In his new history of humanitarian intervention, Gary Bass attempts to construct a model for international action today. Easier said than done, writes Matthew Price.
Freedom's Battle: The Origins of Humanitarian Intervention
Gary J Bass
There are few more loaded phrases than “humanitarian intervention”. At once too broad and too narrow, it lends itself perfectly to empty sloganeering, and worse. After all, Vladimir Putin defended the invasion of Georgia partly on humanitarian grounds – to defend ethnic Ossetians – even if much of the world saw things differently. But Putin invoked the same kind of language Nato used to justify its campaign in Kosovo, an action Russia vigorously opposed. If any war with a humanitarian component can be called a humanitarian intervention, the term is so broad as to be meaningless. But if the term is defined narrowly, one could argue that few, if any, wars, have been fought for humanitarian reasons alone.
The American Supreme Court justice Potter Stewart famously said, of pornography, “I know it when I see it.” But can we say no more about humanitarian interventions?

Set of tasks
1. List every person named in the review of Freedom's Battle.
2. Write the next paragraph of the review of Freedom's Battle, starting after its final sentence.

Given entries
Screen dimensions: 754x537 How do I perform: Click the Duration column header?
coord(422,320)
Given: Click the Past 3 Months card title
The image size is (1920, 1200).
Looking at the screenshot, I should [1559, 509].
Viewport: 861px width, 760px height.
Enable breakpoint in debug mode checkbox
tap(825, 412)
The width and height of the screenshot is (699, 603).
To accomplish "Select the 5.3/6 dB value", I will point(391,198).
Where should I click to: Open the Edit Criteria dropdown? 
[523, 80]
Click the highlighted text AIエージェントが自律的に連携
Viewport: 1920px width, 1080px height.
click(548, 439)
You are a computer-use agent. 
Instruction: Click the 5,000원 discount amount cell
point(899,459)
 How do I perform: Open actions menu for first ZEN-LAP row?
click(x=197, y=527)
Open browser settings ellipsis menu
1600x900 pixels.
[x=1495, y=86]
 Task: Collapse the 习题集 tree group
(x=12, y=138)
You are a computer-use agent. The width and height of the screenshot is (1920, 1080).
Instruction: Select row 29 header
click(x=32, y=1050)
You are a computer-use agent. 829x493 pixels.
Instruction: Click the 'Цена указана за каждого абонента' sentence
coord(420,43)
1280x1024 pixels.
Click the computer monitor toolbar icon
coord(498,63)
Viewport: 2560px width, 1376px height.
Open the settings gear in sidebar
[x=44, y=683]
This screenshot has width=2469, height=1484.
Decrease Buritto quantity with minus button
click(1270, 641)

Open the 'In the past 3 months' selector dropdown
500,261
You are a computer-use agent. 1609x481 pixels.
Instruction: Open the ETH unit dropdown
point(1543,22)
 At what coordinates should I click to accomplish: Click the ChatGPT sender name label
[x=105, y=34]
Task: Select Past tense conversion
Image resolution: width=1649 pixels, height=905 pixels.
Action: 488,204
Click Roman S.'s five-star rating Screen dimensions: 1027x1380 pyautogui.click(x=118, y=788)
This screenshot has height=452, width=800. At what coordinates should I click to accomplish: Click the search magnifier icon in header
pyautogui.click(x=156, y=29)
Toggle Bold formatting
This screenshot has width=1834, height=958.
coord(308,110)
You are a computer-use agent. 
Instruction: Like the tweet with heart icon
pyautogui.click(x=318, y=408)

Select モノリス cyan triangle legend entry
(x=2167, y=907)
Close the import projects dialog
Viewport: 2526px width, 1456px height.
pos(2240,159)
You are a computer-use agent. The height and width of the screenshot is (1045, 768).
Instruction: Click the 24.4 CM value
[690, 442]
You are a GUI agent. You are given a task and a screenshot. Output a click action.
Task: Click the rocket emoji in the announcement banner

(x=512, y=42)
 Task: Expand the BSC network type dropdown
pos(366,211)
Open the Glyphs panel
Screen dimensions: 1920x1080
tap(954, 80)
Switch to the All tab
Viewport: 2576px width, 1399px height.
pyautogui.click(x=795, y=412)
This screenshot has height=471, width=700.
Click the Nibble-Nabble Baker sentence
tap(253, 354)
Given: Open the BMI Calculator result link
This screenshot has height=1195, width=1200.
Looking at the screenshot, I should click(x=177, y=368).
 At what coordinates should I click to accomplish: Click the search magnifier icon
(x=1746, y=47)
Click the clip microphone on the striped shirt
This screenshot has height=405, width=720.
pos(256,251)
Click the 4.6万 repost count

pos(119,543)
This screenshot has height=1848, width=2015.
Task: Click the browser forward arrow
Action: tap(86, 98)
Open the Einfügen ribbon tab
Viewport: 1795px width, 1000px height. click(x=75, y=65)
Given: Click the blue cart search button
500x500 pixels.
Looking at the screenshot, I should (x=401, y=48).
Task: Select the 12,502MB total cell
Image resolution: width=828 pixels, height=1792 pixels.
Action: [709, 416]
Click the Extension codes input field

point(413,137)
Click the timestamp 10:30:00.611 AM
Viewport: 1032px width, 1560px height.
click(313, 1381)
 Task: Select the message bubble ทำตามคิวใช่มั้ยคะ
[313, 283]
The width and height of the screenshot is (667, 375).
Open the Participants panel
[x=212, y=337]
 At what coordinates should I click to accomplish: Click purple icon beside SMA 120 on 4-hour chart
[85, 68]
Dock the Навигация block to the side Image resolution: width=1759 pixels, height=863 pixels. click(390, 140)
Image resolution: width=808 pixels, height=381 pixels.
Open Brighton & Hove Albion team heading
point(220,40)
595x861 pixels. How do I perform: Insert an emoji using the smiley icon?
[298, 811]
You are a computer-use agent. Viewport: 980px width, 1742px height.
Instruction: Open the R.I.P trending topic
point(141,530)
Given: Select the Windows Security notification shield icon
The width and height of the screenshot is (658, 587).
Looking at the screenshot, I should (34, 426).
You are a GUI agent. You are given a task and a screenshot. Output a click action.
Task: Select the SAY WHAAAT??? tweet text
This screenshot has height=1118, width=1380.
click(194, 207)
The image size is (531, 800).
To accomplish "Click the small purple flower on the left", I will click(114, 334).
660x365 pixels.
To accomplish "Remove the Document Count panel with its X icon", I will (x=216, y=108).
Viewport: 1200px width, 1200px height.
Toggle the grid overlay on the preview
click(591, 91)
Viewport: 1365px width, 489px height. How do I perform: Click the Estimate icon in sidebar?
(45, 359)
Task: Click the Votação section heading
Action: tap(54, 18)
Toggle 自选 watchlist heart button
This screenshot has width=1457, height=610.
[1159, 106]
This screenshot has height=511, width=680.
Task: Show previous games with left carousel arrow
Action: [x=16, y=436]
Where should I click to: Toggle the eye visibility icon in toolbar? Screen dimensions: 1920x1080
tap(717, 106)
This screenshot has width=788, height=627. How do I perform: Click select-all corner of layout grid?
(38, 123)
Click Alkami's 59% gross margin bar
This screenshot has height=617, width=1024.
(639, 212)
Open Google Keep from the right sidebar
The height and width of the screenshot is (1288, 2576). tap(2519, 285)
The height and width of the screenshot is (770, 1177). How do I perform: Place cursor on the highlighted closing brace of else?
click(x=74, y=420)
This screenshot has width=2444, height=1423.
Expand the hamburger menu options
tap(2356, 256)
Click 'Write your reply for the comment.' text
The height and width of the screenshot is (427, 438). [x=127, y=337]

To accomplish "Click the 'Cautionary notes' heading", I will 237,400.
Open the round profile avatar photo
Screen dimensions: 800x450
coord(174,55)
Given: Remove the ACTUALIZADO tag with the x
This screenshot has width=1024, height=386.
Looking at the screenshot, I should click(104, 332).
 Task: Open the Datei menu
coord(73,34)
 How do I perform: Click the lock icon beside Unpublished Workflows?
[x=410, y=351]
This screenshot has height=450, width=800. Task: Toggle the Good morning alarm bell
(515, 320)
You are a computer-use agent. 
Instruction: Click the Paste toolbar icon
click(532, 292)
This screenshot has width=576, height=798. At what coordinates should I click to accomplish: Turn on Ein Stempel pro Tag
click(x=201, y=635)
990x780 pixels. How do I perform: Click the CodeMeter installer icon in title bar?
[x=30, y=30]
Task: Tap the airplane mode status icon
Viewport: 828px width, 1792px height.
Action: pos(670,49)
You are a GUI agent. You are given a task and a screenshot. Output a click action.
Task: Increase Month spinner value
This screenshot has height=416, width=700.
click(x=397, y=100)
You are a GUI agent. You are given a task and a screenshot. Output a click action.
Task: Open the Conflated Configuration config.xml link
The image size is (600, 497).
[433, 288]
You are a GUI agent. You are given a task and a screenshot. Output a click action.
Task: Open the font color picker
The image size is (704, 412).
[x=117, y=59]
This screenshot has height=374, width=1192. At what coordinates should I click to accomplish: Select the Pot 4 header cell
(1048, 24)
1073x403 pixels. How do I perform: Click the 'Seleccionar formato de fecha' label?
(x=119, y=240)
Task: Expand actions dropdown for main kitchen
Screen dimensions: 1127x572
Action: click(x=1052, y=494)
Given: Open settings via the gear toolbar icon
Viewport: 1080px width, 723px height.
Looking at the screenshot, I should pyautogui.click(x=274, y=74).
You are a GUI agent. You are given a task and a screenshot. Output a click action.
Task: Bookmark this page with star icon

Results
1. Gary Bass (also given as Gary J Bass), Matthew Price, Vladimir Putin, Potter Stewart

2.
In the learnt, witty, and well-meaning Freedom’s Battle: The Origins of Humanitarian Intervention, Gary Bass argues there is a distinction to be made. Against the brutish cynicism of Putin, or, even worse, Adolf Hitler, who invaded Czechoslovakia to “protect” the country’s ethnic German minority, Bass makes the case that genuine humanitarian interventions are deeply grounded in the ideology of liberalism. Though Bass doesn’t fully address the term’s nagging ambiguities – he knows a genuine intervention when he sees it – his intention is to recover an honourable tradition of foreign interventions dating back to the 19th century, one which might guide today’s liberal states and help promote international justice.
Using history as a guide for policy-making has its perils, but Bass is not shy about drawing analogies between the 19th century and our own time. Humanitarian interventions, however, are not always what they seem, and the story he tells tends to complicate his prescriptions.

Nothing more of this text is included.